I can't. Now that's dedication to producing a quality product for sure.


Some recipes call for champagne-rhubarb specifically to make a great dessert like rhubarb-creme-brulee, for example.


Overall, it's the tenderness, the sweetness, the recognizable color of pink and the dainty curled little yellow leaves that easily identifies this produce.


This rhubarb truly is considered a delicacy and it commands at least 2 or 3 times more in price than rhubarb harvested from the outdoor gardens.


Of course, you can follow a recipe using outdoor rhubarb from the many good garden varieties. Should you ever have the opportunity, seize it and bake in style with this preferred rhubarb type, a true wakefield-delicacy.

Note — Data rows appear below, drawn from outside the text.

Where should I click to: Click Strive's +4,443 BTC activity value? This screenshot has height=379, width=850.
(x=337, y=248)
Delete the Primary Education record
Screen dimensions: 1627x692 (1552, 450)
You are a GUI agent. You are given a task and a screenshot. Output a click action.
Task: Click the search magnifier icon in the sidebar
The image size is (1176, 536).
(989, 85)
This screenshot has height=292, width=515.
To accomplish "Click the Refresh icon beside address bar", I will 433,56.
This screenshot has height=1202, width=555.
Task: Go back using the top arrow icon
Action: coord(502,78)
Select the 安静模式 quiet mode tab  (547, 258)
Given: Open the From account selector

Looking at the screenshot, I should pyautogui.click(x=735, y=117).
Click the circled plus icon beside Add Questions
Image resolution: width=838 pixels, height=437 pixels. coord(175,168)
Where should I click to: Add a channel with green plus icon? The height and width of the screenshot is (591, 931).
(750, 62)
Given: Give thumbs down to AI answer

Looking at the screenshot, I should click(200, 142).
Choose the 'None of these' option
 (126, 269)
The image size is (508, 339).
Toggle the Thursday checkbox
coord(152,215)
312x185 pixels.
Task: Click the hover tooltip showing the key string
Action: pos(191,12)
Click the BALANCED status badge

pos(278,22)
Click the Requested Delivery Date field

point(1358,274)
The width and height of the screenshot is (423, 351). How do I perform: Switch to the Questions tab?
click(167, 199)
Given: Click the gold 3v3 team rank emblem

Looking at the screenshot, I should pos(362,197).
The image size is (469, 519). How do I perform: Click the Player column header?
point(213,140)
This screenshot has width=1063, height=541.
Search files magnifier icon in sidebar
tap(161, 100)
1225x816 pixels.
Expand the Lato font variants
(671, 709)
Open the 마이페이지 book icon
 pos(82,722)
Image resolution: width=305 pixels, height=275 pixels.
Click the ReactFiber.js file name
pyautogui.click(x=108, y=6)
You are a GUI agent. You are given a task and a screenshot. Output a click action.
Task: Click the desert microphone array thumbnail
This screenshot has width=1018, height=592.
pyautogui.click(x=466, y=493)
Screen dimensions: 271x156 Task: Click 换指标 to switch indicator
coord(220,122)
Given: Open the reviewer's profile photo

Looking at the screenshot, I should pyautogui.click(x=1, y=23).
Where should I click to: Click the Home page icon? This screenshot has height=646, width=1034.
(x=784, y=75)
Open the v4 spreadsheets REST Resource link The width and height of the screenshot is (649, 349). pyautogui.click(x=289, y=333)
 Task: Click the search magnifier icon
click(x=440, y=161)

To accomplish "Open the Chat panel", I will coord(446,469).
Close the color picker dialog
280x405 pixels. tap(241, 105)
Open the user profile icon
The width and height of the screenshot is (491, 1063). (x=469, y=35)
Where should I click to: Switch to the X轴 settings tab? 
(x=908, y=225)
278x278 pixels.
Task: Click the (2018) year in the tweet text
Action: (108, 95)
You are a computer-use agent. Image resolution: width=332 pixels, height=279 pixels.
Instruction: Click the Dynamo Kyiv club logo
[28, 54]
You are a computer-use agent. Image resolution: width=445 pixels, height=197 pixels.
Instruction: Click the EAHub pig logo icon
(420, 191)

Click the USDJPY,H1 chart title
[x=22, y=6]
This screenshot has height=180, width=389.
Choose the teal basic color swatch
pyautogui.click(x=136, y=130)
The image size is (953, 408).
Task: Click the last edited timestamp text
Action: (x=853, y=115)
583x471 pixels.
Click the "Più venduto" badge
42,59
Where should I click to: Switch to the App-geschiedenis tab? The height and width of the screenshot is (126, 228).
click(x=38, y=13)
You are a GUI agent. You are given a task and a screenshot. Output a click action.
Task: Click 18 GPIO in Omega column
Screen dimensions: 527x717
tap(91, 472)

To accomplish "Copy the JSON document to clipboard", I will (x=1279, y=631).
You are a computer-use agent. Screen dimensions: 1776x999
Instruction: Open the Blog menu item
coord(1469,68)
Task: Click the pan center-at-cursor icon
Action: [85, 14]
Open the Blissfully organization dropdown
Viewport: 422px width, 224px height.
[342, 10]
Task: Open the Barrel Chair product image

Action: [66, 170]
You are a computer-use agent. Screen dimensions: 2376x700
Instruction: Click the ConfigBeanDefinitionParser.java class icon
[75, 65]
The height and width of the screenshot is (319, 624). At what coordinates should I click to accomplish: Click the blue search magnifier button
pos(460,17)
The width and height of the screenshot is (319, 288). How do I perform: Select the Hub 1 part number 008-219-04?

This recipe uses ramekins, champagne-rhubarb is best if you have it, (if not, that's ok too) and the ability to glaze the sugar at the end. This is kind of the icing on the cake. So, make sure your oven grill is in working order, or a gas gun or mini blow-torch is commonly used.


rhubarb creme-brulee RHUBARB-CREME-BRULEE

Jazz it up with ginger - Optional

3 1/2 cups champagne rhubarb cut into one inch pieces
8 egg yolks
2 tsp. vanilla extract or a vanilla pod
1 1/4 cups white sugar
2 1/4 cups double cream
Icing sugar

In a roasting pan, spread out the rhubarb, and cover with most of the white sugar. Sprinkle it over evenly.

Cover and bake in a 350F oven for approximately a half hour until the rhubarb becomes quite tender.

In a saucepan, heat the cream to boiling. Add the vanilla extract or the seeds of the vanilla pod. The pod is then thrown away.

Optional - Add a spoonful of ground ginger at this point to the heated cream mixture, for some extra flavor.

Remove from the heat, set aside, and let cool to a warm temperature.

Separately, mix the yolks and the remainder of the white sugar. Gently whisk in the cream.

Divide the rhubarb mixture into the ramekins, and top up with the cream mixture very gently, so that the cream remains on the top.

Lower the oven temperature to 350F, and place the ramekins in a water bath, approximately three quarters of the way up the sides of the ramekins. Let bake for 25 minutes, and remove from the entire pan to let sit to settle and cool down.

Just before you serve them, sprinkle the rhubarb-creme-brulee with a little icing sugar and either place them under your oven grill until the sugar melts and crystalizes.

Or, using the gas gun or mini blow-torch, glaze the sugar a few times.

This gives the dessert a gorgeous color on top and the caramel taste.


Creme-brulee is from the French, meaning "burnt cream" and that is why the glazing method is important.

These desserts are a mix of eggs and cream to produce a fabulous tasting custard.